February 17, 2020 Updated: February 17, 2020

About 216 million gallons of sewage has spilled into Fort Lauderdale’s waterways over the past three months, said officials in the Florida city, as the mayor told reporters that he’s seeking state and federal aid to fix the problem.

“Considering the extent of this pollution, we should be more than eligible for state and federal assistance,” Mayor Dean Trantalis told the Sun-Sentinel over the weekend. “We cannot suffer this burden alone.”

According to what officials told the state Department of Environmental Protection, 79.3 million gallons spilled into George English Lake over a 10-day period that began Jan. 30 and ended Feb. 8. Then an additional 5.4 million gallons flooded streets near a park across from a popular mall.

In recent weeks, crews also have rushed to fix another string of water main breaks, forcing the city to warn residents to boil their tap water before drinking, brushing their teeth or washing dishes.

In December, officials said sewer pipes broke and spilled 126.9 million gallons into the Tarpon River and Himmarshee Canal. Sewage also inundated streets in three neighborhoods.

Jeff Maggio, a local fisherman, told the Sun-Sentinel that he hasn’t visited the city’s George English Park in weeks due to the sewage.

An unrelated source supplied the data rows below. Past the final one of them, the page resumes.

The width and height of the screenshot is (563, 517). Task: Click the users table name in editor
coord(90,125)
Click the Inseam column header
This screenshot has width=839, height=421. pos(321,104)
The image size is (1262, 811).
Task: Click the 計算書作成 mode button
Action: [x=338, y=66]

“All the fish are dead there,” Maggio told the publication. “Everything’s just gone. Crabs, oysters, barnacles, and plankton. Crews have been out there picking up hundreds of fish out of the water so it doesn’t look like holy hell. Manatees are swimming in that poison.”

Local man Kevin Cochrane added that he won’t be kayaking this year.

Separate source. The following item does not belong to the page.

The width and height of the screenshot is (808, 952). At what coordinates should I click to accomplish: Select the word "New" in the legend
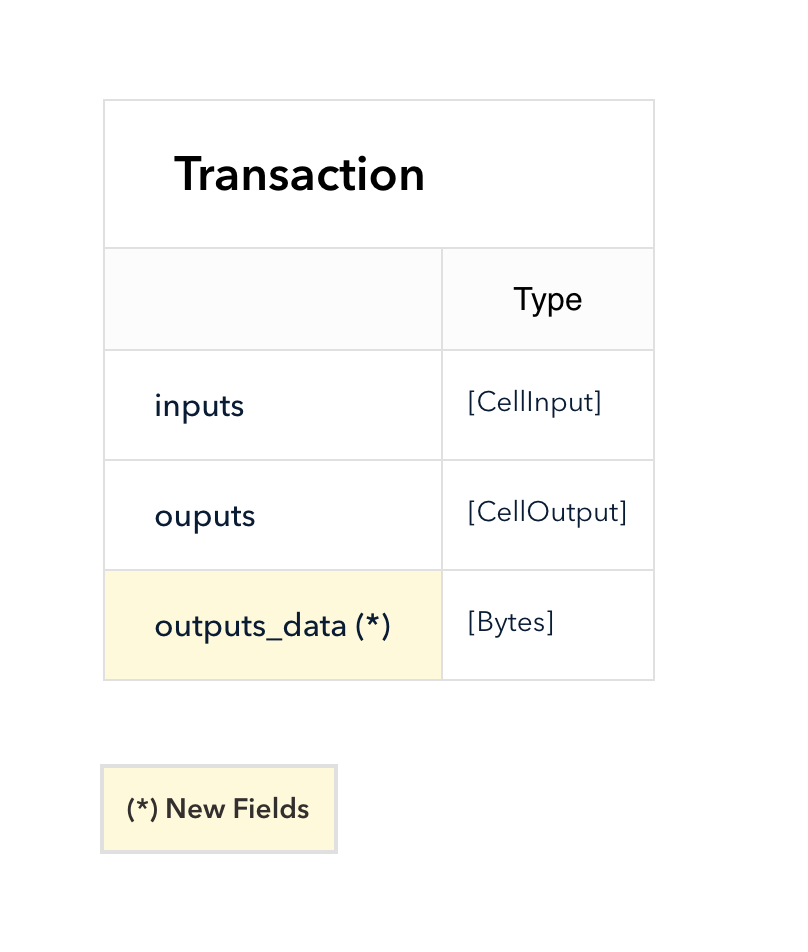coord(195,809)
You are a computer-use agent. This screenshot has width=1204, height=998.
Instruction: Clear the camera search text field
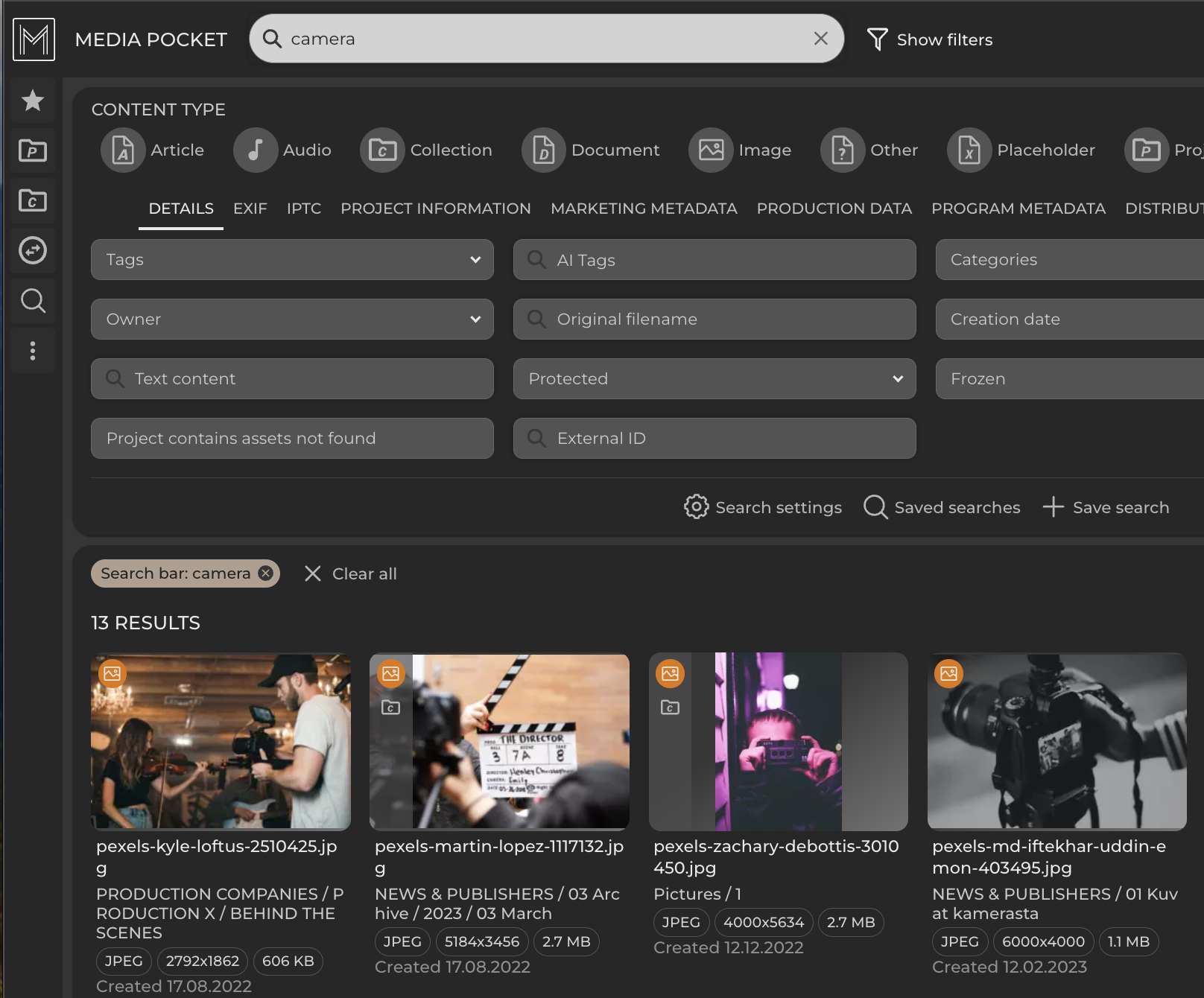pyautogui.click(x=820, y=39)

“No way,” he told the paper. “I’m going to wait a few years. What about Drano and detergents and other chemicals going in the water? It’s not just fecal matter. It’s everything that you flush.”

Fort Lauderdale Commissioner Heather Moraitis said that Florida has not issued fines to the city—yet.

“We’ve had seven sewer breaks so far,” Moraitis told the Sun-Sentinel. “We have not received the new price tag yet. That is coming.”

On Valentine’s Day, meanwhile, the city emailed residents of the Riverside Park and Tarpon River neighborhoods that they should boil their water, according to the Sun-Sentinel. That order was lifted several days later.

The Associated Press contributed to this report.